Um diese Frage zu klären, habe ich zwei Experimente konzipiert. In der ersten verglich ich Verhandlungen, die bei einem gemeinsamen Essen in einem Restaurant stattfanden mit Verhandlungen in einem Konferenzraum, bei denen es kein Essen gab.

Im zweiten Experiment führten wir Verhandlungen in einem Konferenzraum durch, in einer Gruppe mit und in der anderen ohne Essen. In den Experimenten saßen sich insgesamt 132 MBA-Studenten gegenüber und verhandelten ein komplexes Joint Venture zwischen zwei Unternehmen.

In der simulierten Verhandlung gab es einen leicht zu erreichenden Kompromiss zwischen beiden Seiten. Doch die Teilnehmer mussten versuchen, den Profit für beide Seiten zu maximieren und dafür viele Variablen berücksichtigen. Wie es typisch für Verhandlungen ist, mussten beide Seiten Informationen teilen und mit der anderen Seite zusammenarbeiten, um auszuloten, wie der bestmögliche Profit für beide Unternehmen erreicht werden konnte.

Die höchsten Profite erreiten die Verhandlungspartner, denen es gelang, Klarheit über die Präferenzen der Gegenseite zu erhalten und dann gemeinsam daran zu arbeiten, die bestmögliche Lösung für das Joint Venture zu finden, statt nur das eigene Interesse zu berücksichtigen. In der Simulation kann dies nur funktionieren, wenn die Verhandlungspartner Kompromisse schließen und sich gegenseitig mit den aus dem Joint Venture erzielten Gewinnen entschädigen.

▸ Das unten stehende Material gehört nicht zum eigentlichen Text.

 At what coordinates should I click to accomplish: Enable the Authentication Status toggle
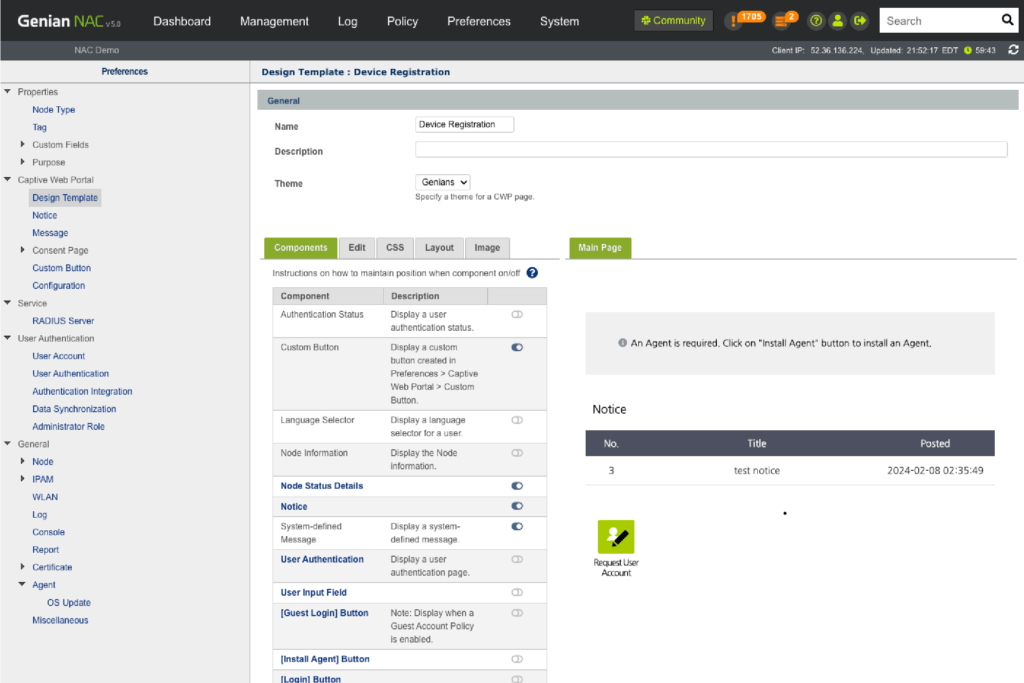click(x=517, y=314)
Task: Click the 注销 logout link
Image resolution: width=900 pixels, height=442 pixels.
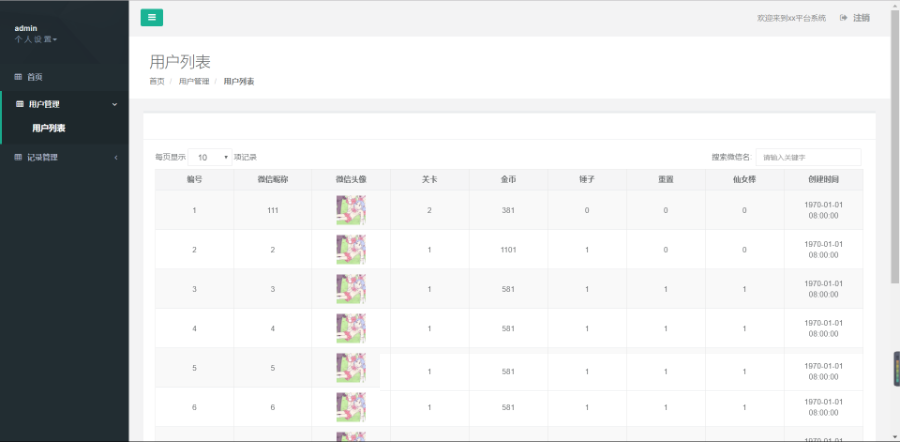Action: 861,17
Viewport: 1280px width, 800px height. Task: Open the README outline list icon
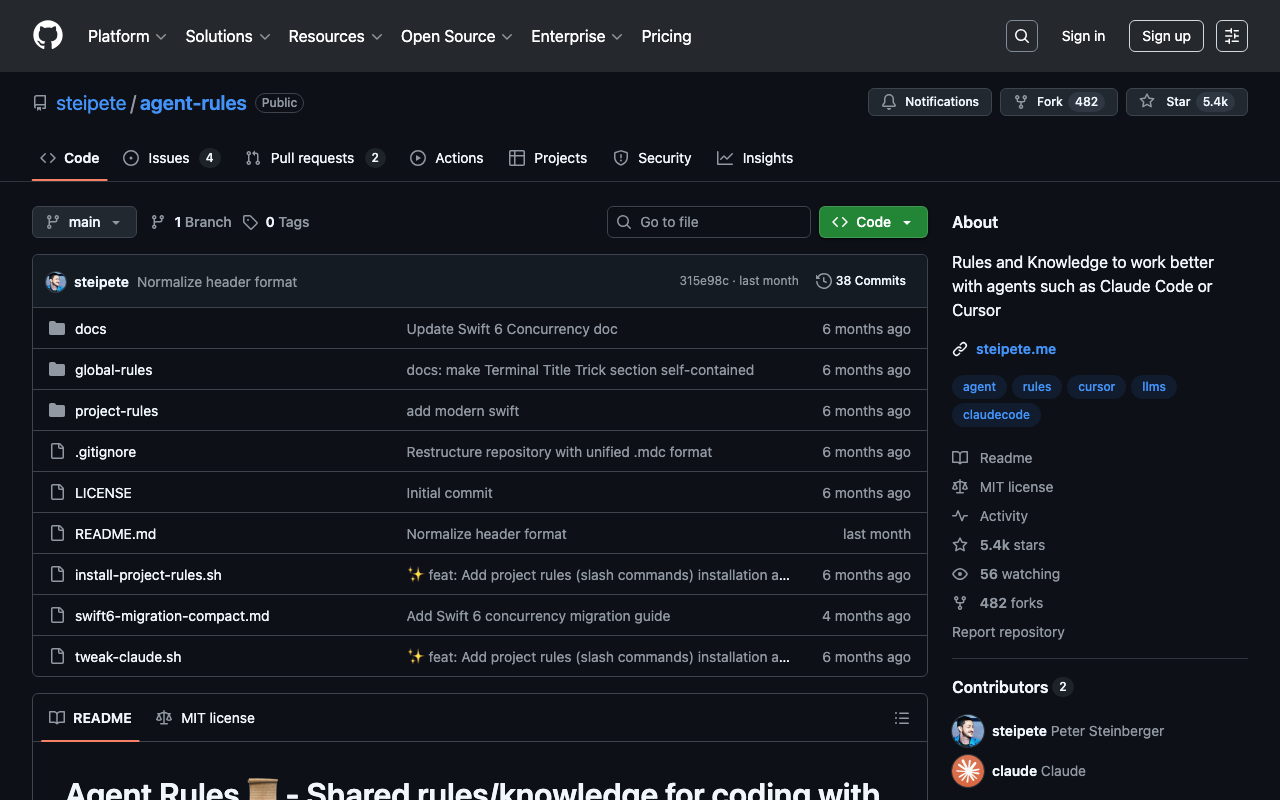(901, 718)
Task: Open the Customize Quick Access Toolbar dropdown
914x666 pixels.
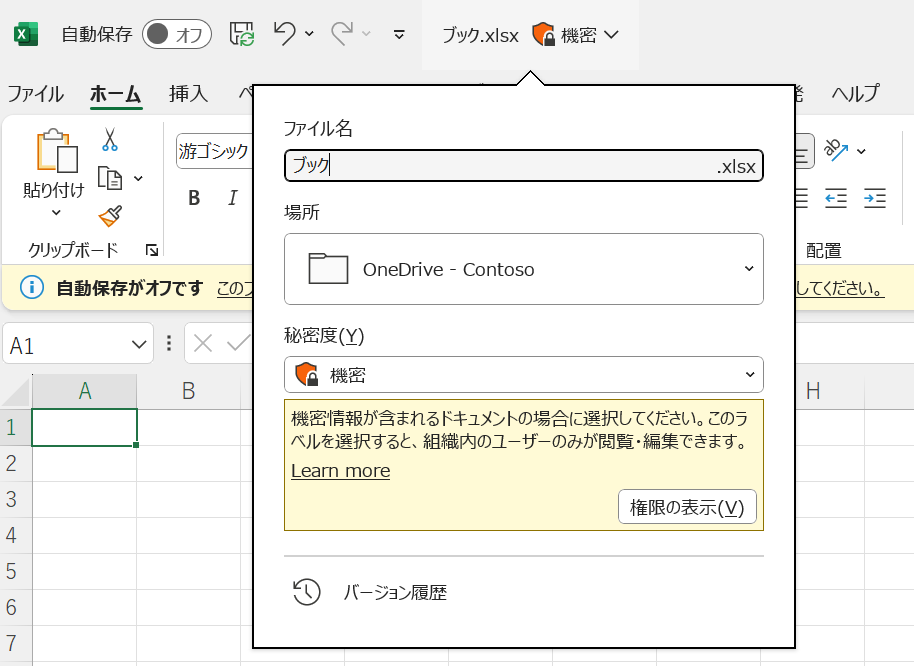Action: (399, 34)
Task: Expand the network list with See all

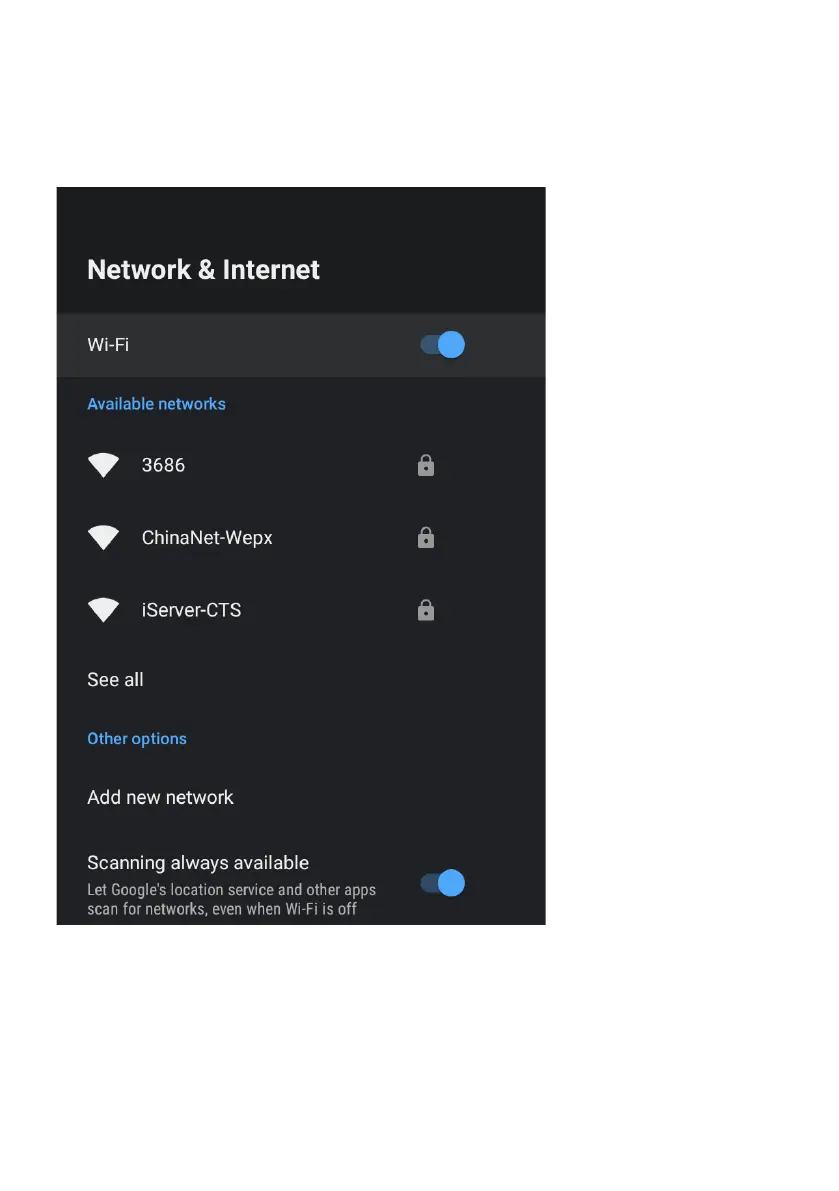Action: point(115,679)
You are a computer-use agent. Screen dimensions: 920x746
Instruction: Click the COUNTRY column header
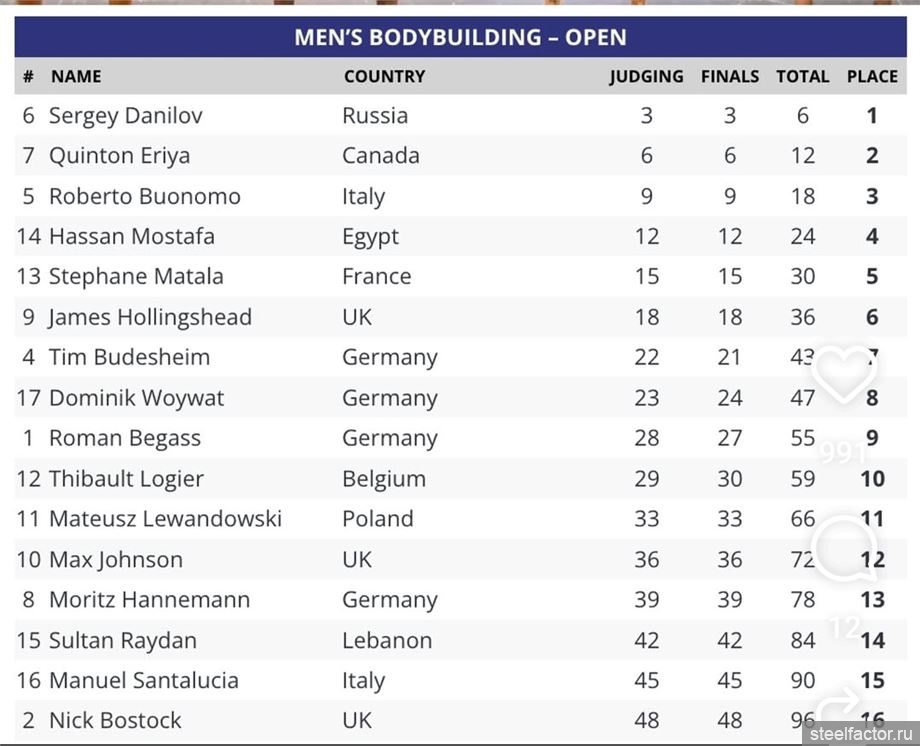pyautogui.click(x=384, y=76)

Der maximale gemeinsame Profit für beide Unternehmen, der in den Verhandlungen zu erzielen war, lag bei 75 Millionen Dollar. Die Probanden konnten Deals auch mit geringeren Profiten abschließen, zum Beispiel bei 38 Millionen Dollar. Um herauszufinden, wie das gemeinsame Essen das Ergebnis der Verhandlung beeinflusste, betrachtete ich den gemeinsamen Profit beider Unternehmen.